The politicization of the AAP is well documented. In October 2022, the AAP urged the Department of Justice to investigate and prosecute threats against health-care facilities that provide gender-transition procedures to children. The AAP claimed there had been rampant attacks against hospitals that advertise so-called gender-affirming care. It cited incidents in multiple cities including Nashville, where Daily Wire host Matt Walsh led an exposé on a Vanderbilt University gender clinic’s performing of gender-transition procedures, including mastectomies, on minors. In the letter, the AAP alleged that “an intentional campaign of disinformation” perpetrated by a few high-profile social-media pundits such as Walsh was largely to blame for the rise in intimidation against hospitals.
In June 2022, the AAP released a policy statement on “breastfeeding and the use of human milk,” which included a section on “infants born to gender-diverse families.”

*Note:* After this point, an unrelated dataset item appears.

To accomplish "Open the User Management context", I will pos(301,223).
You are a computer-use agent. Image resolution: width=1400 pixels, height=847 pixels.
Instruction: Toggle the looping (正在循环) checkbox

“Children of gender-diverse parents may have less access to human milk because of both social and biological constraints,” the section states. “Breastfeeding is used throughout this document; however, the word ‘breastfeeding’ itself may be both triggering, and less accurate, for gender-diverse parents, who may prefer the term ‘chest feeding,’ which is more inclusive of lactation in the context of varying physiologic anatomies.”
Our Madeline Kearns previously noted that the AAP’s 2010 policy statement on female genital mutilation, euphemistically called “ritual genital cutting of female minors,” emphasized that “above all” what was key to addressing the issue was “sensitivity to the cultural background of the patient and her parents and appreciation of the significance of this custom in their tradition.”